═════ STORED ROWS

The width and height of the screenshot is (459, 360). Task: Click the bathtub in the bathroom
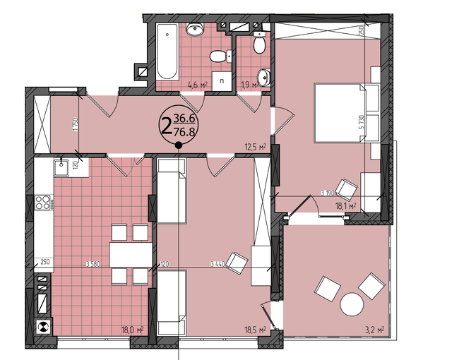167,52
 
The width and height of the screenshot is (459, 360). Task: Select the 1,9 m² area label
248,85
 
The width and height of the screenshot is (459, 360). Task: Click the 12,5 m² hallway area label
255,147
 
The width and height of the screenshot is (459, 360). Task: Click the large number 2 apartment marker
165,127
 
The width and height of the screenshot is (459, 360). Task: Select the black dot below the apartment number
178,145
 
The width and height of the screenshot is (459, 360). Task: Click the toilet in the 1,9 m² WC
258,46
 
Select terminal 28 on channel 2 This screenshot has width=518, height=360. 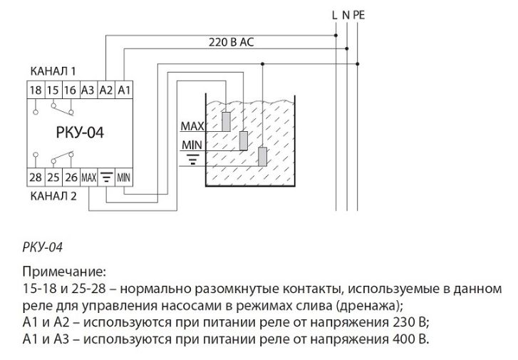pos(36,177)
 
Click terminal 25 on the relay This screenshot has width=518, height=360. pos(53,177)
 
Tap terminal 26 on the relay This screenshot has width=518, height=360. pos(70,177)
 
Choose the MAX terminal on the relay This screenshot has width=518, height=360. pos(88,177)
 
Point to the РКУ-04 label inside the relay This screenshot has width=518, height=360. pos(80,133)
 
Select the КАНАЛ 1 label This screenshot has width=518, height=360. pos(53,72)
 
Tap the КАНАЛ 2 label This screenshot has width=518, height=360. pos(53,194)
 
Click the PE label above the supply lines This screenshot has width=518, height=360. pos(358,14)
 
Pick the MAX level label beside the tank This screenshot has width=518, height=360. pos(192,127)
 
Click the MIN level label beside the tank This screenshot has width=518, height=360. pos(193,144)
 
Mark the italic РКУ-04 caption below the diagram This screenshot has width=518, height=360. pos(43,247)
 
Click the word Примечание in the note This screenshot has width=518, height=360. pos(63,274)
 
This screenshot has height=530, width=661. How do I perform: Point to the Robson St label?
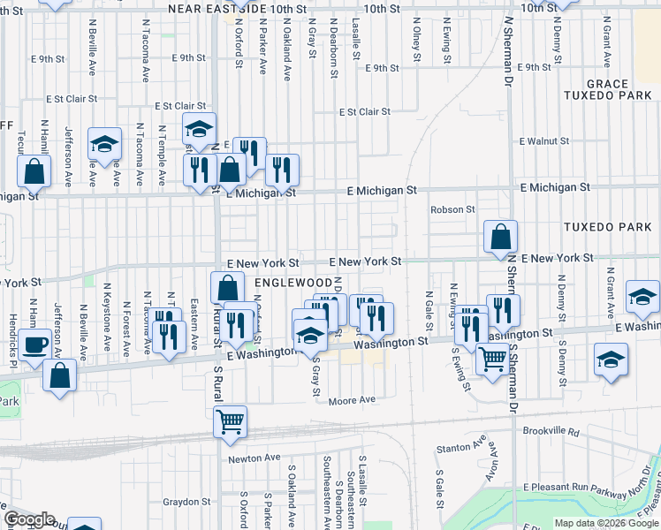pyautogui.click(x=452, y=209)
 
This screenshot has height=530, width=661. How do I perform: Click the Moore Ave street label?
pyautogui.click(x=352, y=401)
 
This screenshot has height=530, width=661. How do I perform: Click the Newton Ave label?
pyautogui.click(x=254, y=458)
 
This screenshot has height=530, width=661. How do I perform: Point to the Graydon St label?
pyautogui.click(x=184, y=502)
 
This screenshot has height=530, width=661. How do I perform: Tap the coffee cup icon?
pyautogui.click(x=35, y=344)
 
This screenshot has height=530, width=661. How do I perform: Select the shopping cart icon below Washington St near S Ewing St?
pyautogui.click(x=491, y=358)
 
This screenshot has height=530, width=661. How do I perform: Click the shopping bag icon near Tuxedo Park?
pyautogui.click(x=500, y=236)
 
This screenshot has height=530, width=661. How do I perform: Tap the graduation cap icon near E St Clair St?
pyautogui.click(x=199, y=128)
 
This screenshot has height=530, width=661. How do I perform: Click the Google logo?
pyautogui.click(x=29, y=519)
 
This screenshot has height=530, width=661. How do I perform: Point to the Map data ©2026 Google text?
pyautogui.click(x=605, y=523)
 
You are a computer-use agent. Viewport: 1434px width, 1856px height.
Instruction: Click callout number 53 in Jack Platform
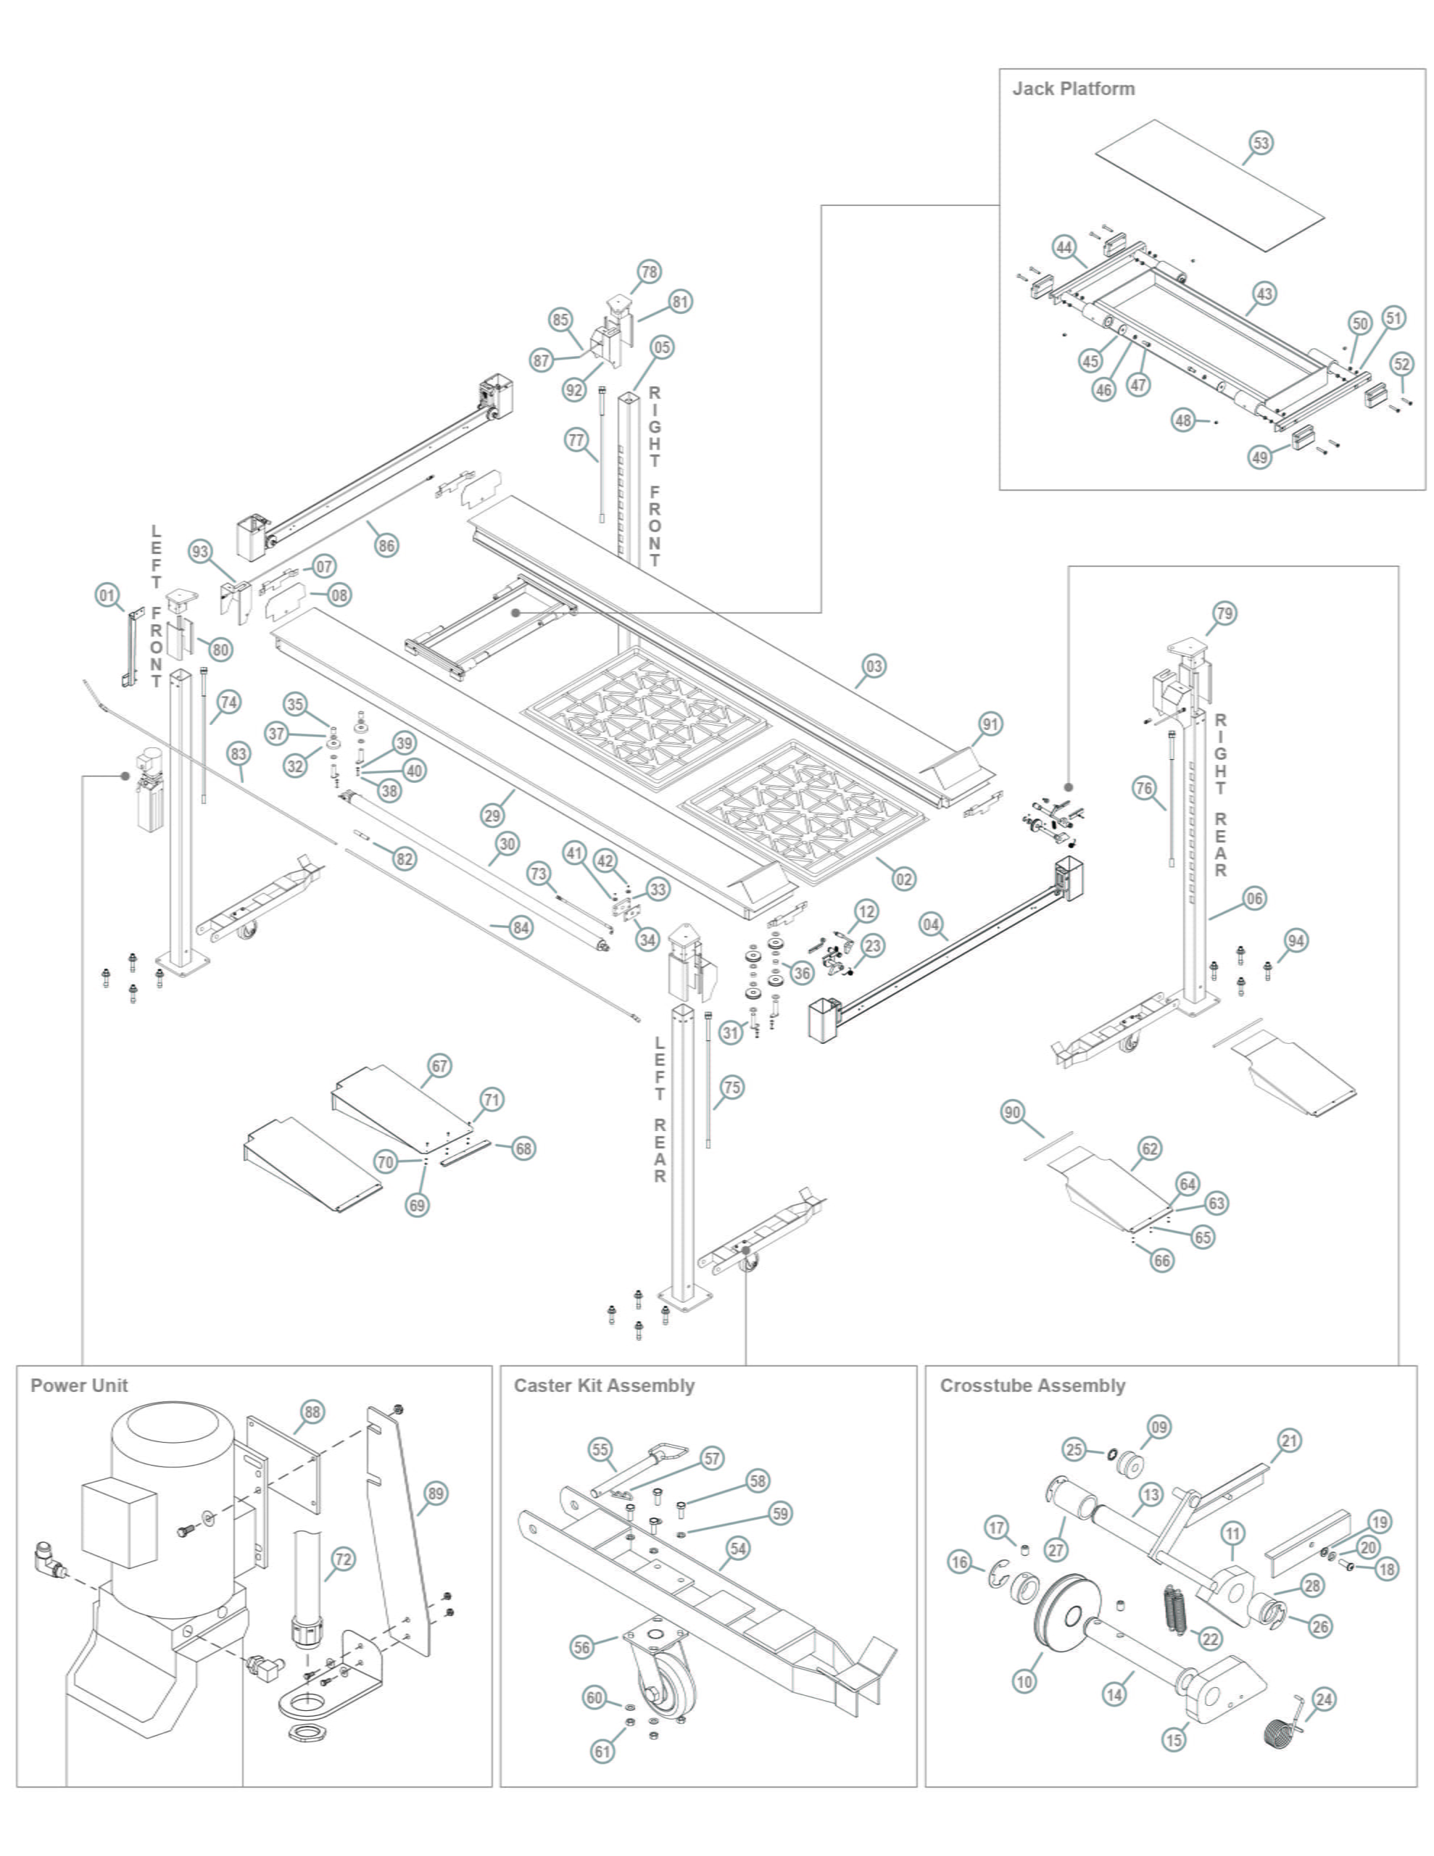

══════════

▸ THE EXERCISE: Rescale the records in the stretch from the line containing "Tap terminal 26" through the line containing "Point to the РКУ-04". Write each of those records out again in full, request text included, with every coordinate in the answers multiplied by 0.65 and rounded to a whole number, halves rounding up.

▸ THE COMPLETED TASK:
Tap terminal 26 on the relay This screenshot has width=518, height=360. pos(46,115)
 
Choose the MAX terminal on the relay This screenshot has width=518, height=360. pos(57,115)
 
Point to the РКУ-04 label inside the relay This screenshot has width=518, height=360. pos(52,86)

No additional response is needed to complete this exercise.